──────── Data ────────
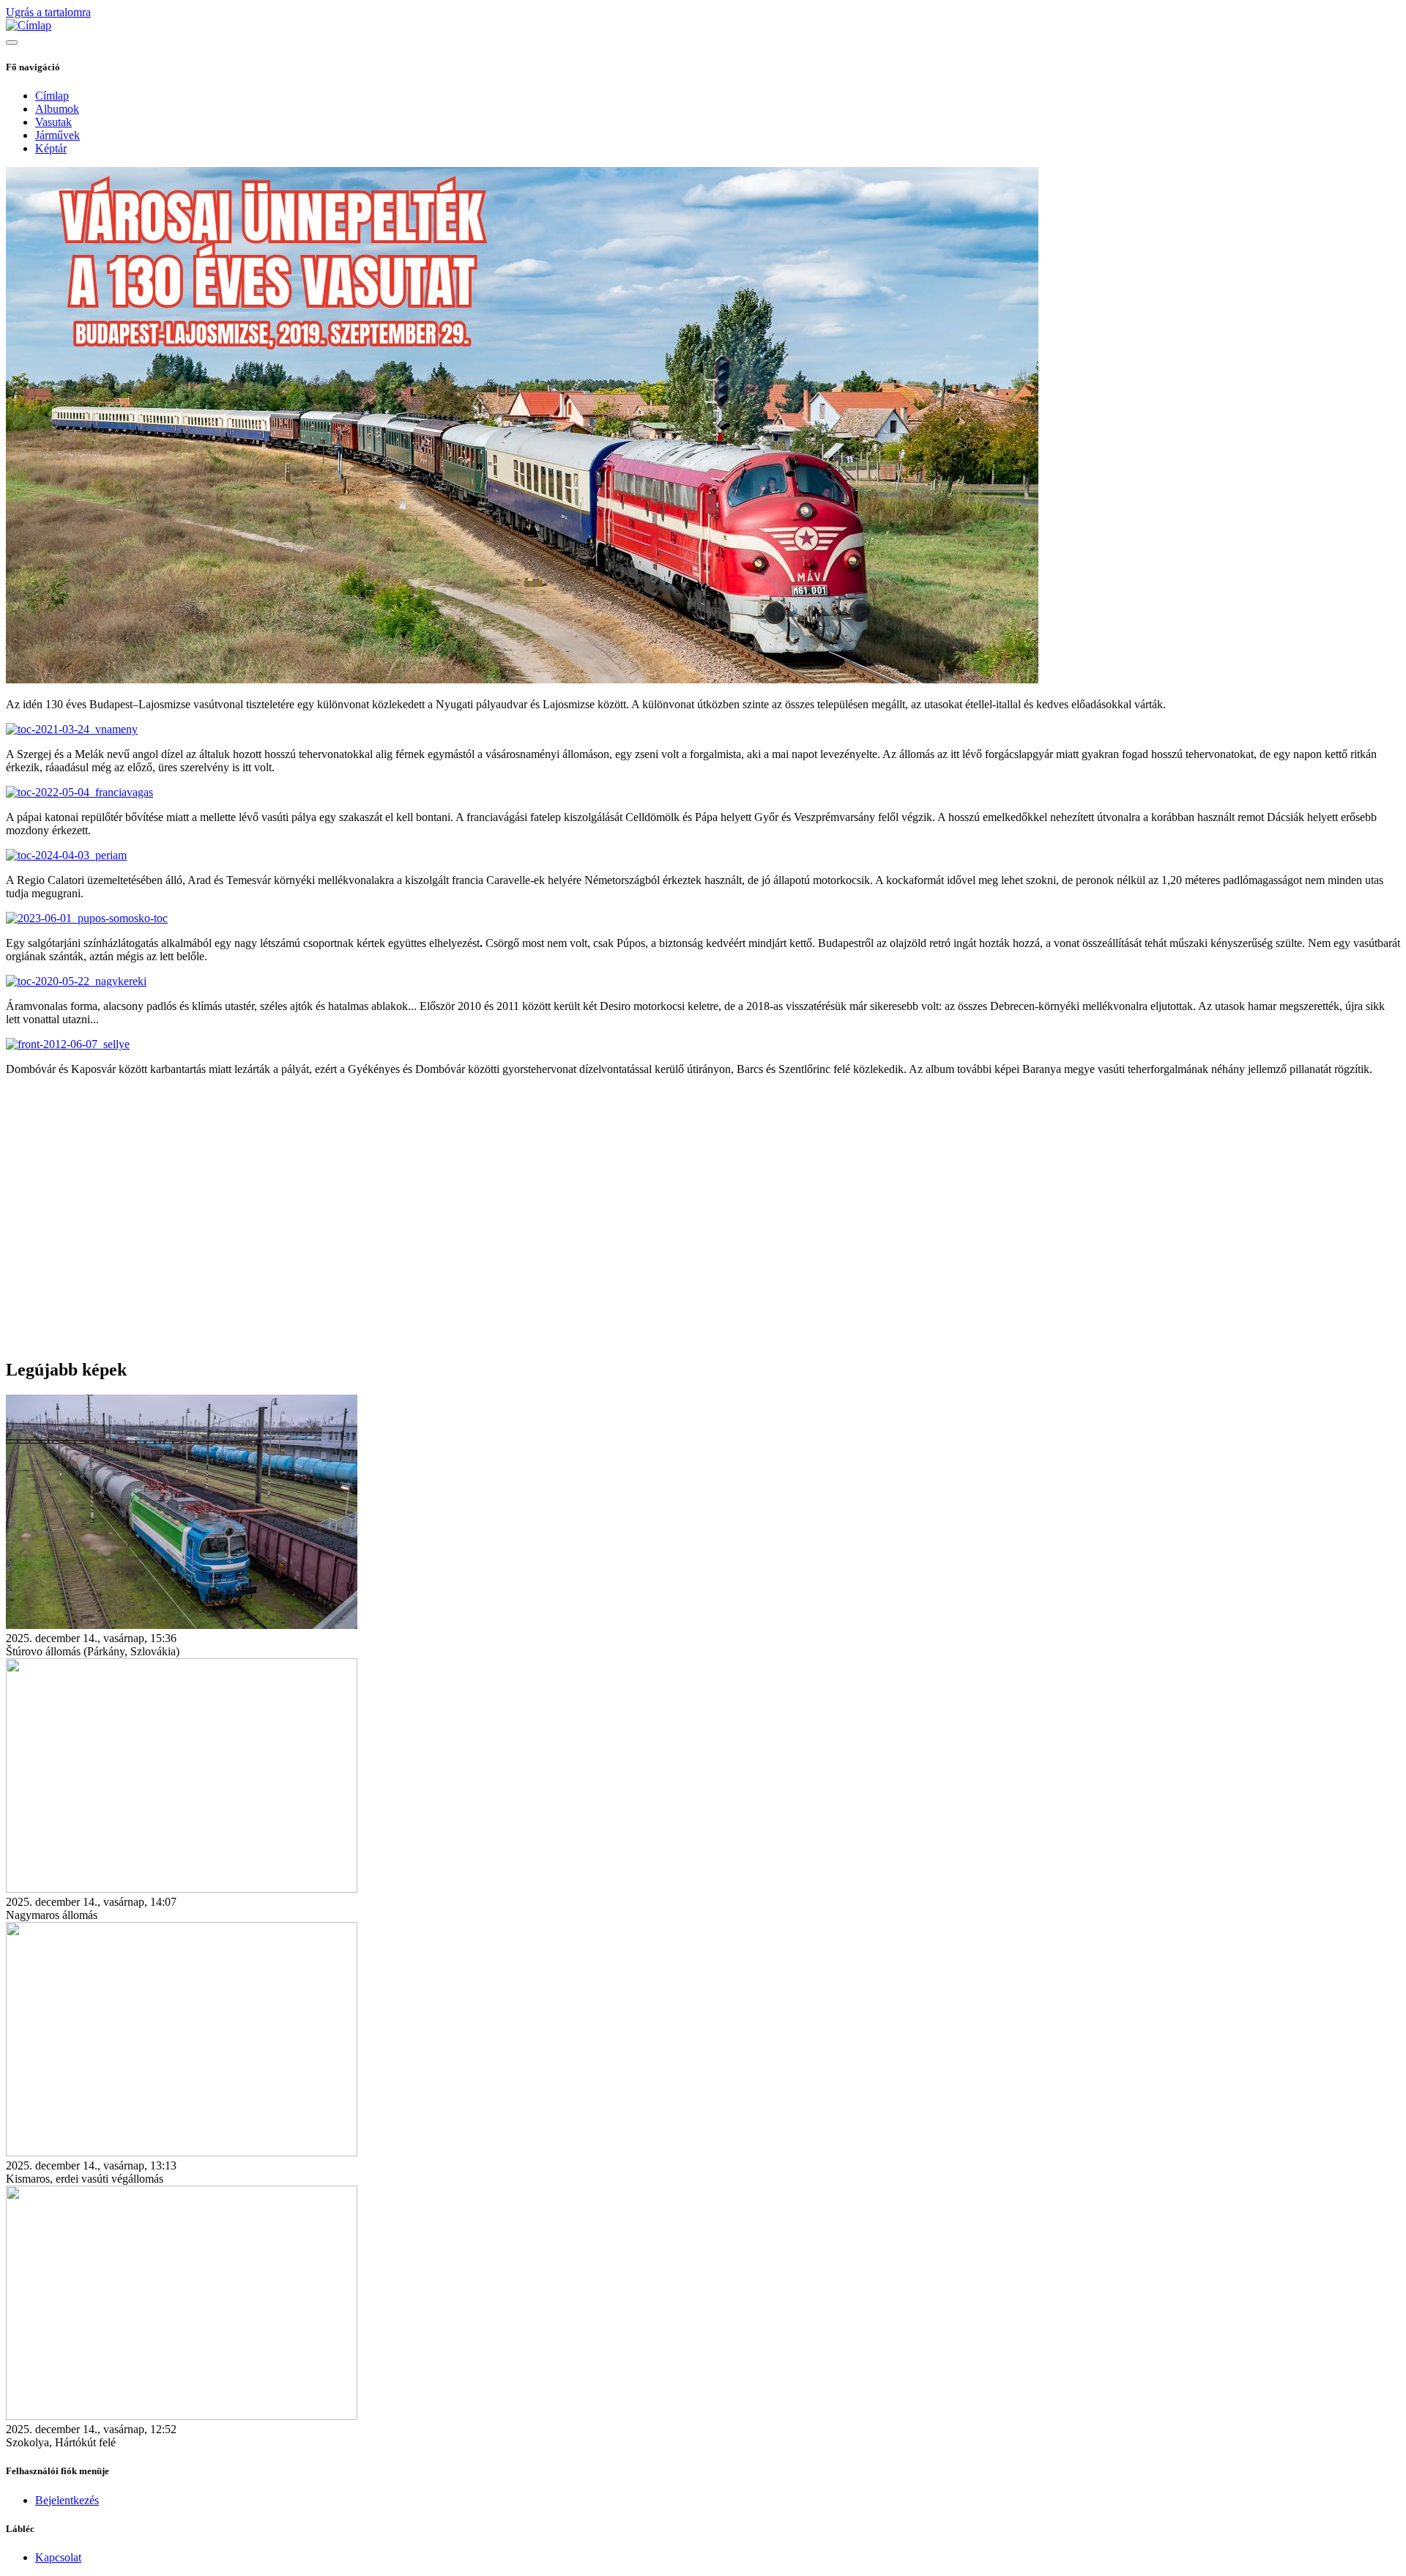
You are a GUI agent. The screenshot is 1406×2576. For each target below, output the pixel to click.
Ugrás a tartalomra (48, 12)
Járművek (57, 135)
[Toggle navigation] (12, 42)
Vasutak (53, 122)
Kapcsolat (58, 2557)
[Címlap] (28, 25)
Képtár (51, 148)
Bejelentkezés (67, 2500)
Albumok (57, 109)
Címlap (52, 95)
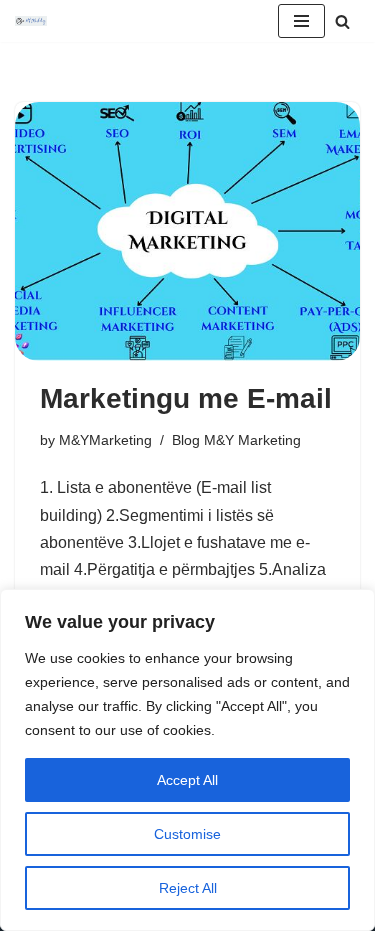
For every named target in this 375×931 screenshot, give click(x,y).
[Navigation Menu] (301, 21)
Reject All (188, 888)
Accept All (187, 780)
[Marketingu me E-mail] (187, 231)
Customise (187, 834)
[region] (187, 760)
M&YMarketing (105, 440)
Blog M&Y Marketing (236, 440)
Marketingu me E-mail (186, 398)
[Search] (342, 21)
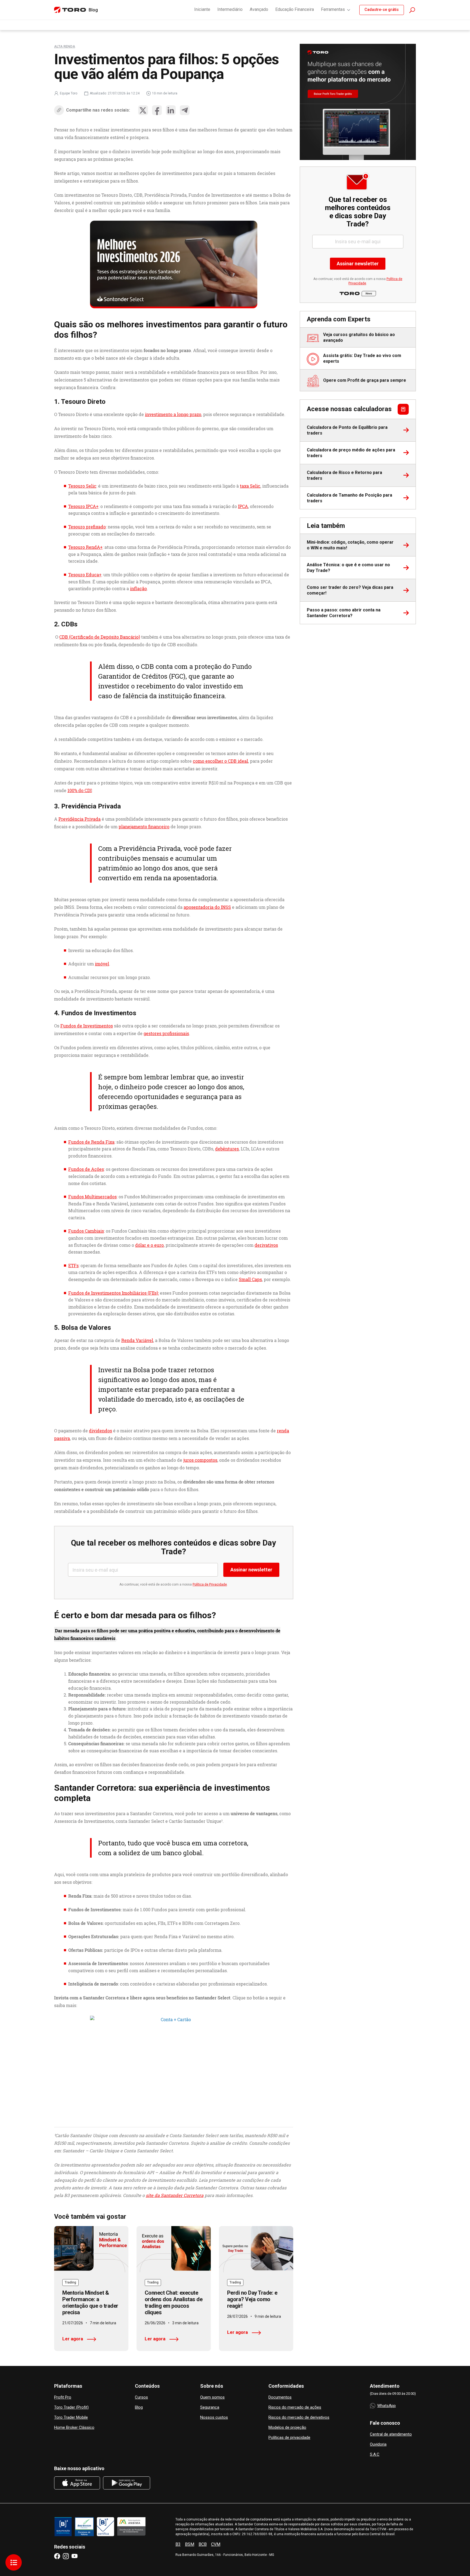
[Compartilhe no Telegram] (185, 110)
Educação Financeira (294, 9)
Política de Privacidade (210, 1584)
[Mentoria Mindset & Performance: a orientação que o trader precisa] (91, 2249)
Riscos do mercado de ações (294, 2407)
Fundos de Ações (86, 1169)
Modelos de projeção (287, 2428)
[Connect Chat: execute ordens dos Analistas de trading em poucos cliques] (174, 2249)
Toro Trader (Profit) (71, 2407)
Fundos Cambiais (86, 1231)
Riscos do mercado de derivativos (298, 2417)
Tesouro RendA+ (85, 547)
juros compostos (200, 1460)
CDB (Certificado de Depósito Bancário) (99, 637)
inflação (138, 588)
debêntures (227, 1149)
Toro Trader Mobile (71, 2417)
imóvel (102, 964)
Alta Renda (64, 46)
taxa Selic (250, 486)
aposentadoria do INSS (207, 907)
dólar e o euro (149, 1245)
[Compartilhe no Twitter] (143, 110)
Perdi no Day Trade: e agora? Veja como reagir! (252, 2299)
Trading (70, 2282)
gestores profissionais (166, 1033)
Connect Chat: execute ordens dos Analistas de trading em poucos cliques (174, 2302)
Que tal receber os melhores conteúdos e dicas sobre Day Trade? (173, 1547)
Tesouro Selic (82, 486)
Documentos (280, 2397)
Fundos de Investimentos (86, 1026)
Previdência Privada (79, 819)
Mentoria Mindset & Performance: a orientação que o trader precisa (90, 2302)
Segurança (209, 2407)
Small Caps (250, 1279)
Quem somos (212, 2397)
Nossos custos (214, 2417)
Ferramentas (333, 9)
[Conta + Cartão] (173, 2066)
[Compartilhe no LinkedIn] (171, 110)
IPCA (243, 506)
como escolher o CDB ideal (220, 761)
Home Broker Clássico (74, 2428)
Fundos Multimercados (92, 1196)
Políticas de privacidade (289, 2438)
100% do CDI (79, 790)
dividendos (100, 1430)
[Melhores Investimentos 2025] (173, 264)
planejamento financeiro (144, 826)
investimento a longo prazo (173, 414)
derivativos (266, 1245)
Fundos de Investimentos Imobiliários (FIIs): (113, 1293)
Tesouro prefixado (87, 527)
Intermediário (230, 9)
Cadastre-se (381, 9)
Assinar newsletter (251, 1569)
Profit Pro (62, 2397)
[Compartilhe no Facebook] (157, 110)
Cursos (141, 2397)
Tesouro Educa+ (84, 574)
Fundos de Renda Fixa (91, 1142)
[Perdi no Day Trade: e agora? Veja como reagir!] (256, 2249)
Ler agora (72, 2338)
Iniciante (202, 9)
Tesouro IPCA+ (83, 506)
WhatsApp (386, 2405)
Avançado (259, 9)
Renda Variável (137, 1340)
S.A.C (374, 2454)
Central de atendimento (391, 2434)
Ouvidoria (378, 2444)
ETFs (73, 1265)
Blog (139, 2407)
────────
Exercise: Starting at the line that has "Fundos de Investimentos (86, 1026)" and ending at the line that has "Fundos de Renda Fixa (91, 1142)", please write out the lines above exactly, leaving out all others.

Problem solution:
Fundos de Investimentos (86, 1026)
Previdência Privada (79, 819)
Mentoria Mindset & Performance: a orientação que o trader precisa (90, 2302)
Segurança (209, 2407)
Small Caps (250, 1279)
Quem somos (212, 2397)
Nossos custos (214, 2417)
Ferramentas (333, 9)
[Conta + Cartão] (173, 2066)
[Compartilhe no LinkedIn] (171, 110)
IPCA (243, 506)
como escolher o CDB ideal (220, 761)
Home Broker Clássico (74, 2428)
Fundos Multimercados (92, 1196)
Políticas de privacidade (289, 2438)
100% do CDI (79, 790)
dividendos (100, 1430)
[Melhores Investimentos 2025] (173, 264)
planejamento financeiro (144, 826)
investimento a longo prazo (173, 414)
derivativos (266, 1245)
Fundos de Investimentos Imobiliários (FIIs): (113, 1293)
Tesouro prefixado (87, 527)
Intermediário (230, 9)
Cadastre-se (381, 9)
Assinar newsletter (251, 1569)
Profit Pro (62, 2397)
[Compartilhe no Facebook] (157, 110)
Cursos (141, 2397)
Tesouro Educa+ (84, 574)
Fundos de Renda Fixa (91, 1142)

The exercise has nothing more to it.